The African Development Bank funded the $217 million project to the tune of $112 million, with Kenya contributing $105 million.
The AfDB hailed it as a means of easing cross-border trade. Transit time through the Holili border post, which was a day, is now two hours.
The ceremony was attended by Presidents Yoweri Museveni of Uganda, Evariste Ndayishimiye of Burundi and Hassan Sheikh Mohamoud of Somalia, Prime Ministers Eduardo Girente of Rwanda and Jean-Michel Sama Lukonde of DR Congo and South Sudan’s Presidential Affairs Minister Barnaba Marial Benjamin.
The launch happened on the sidelines of the East African Community heads of State summit, the first for DRC since becoming a full-fledged member of the regional bloc. Somalia’s President Mohamud is at the summit as a special guest to renew his country’s push to join the EAC.
President Kenyatta is expected to hand over the rotational chairmanship of the EAC to Burundi’s Ndayishimiye. Mr Kenyatta’s term as President also ends in August as Kenyans head to the polls on the 9th.
Common market
The summit was preceded by a high-level retreat on the common market where more than 300 delegates drawn from the partner states, civil society, and the media were in attendance.

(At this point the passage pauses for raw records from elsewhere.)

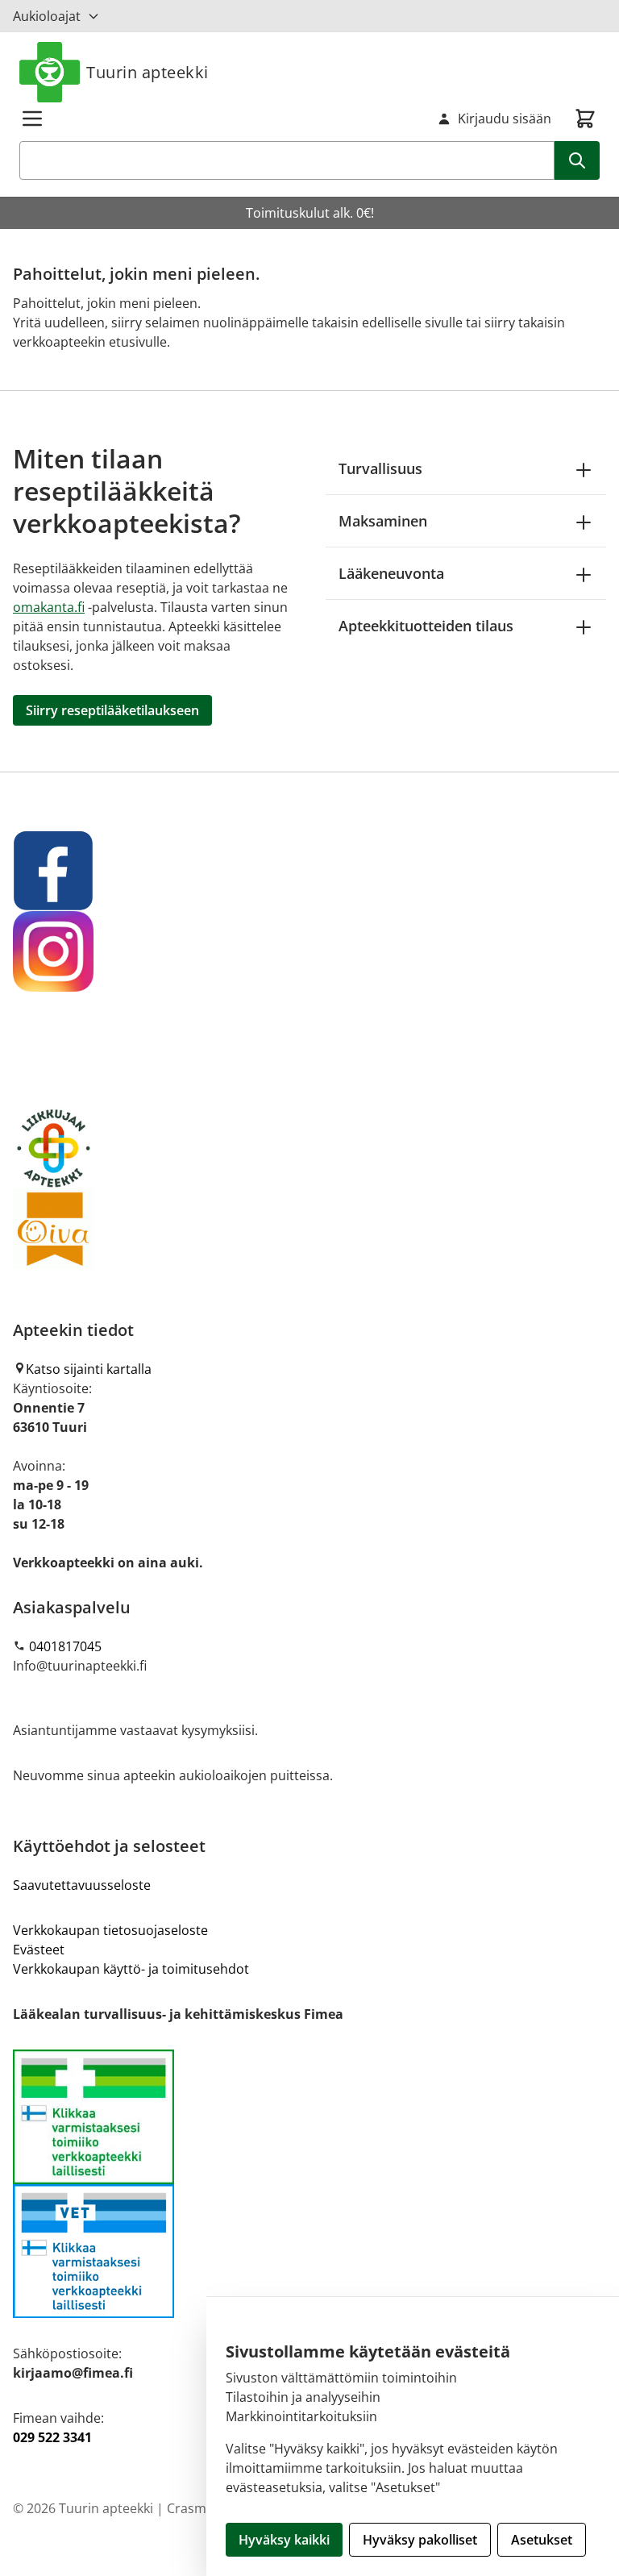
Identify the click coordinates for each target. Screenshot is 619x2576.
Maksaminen (383, 521)
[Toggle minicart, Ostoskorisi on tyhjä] (585, 118)
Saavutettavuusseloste (82, 1885)
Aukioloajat (47, 16)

The EAC Common Market Protocol provides for six freedoms – free movement of goods, persons, labour, services and capital, and the right of establishment and residence.
“We are here to take stock of the performance of the Common market, to review and implement recommendations that will enable us to integrate as a region,” said Kenyan Trade minister Betty Maina, chairperson of the EAC Council of Ministers.
Ms Maina is also the acting minister for EAC and Regional Development.
The summit is expected to consider a report of the Council on the Common Market Protocol, assent to pending bills from the East African Legislative Assembly, and appoint judges to the East African Court of Justice, among other issues.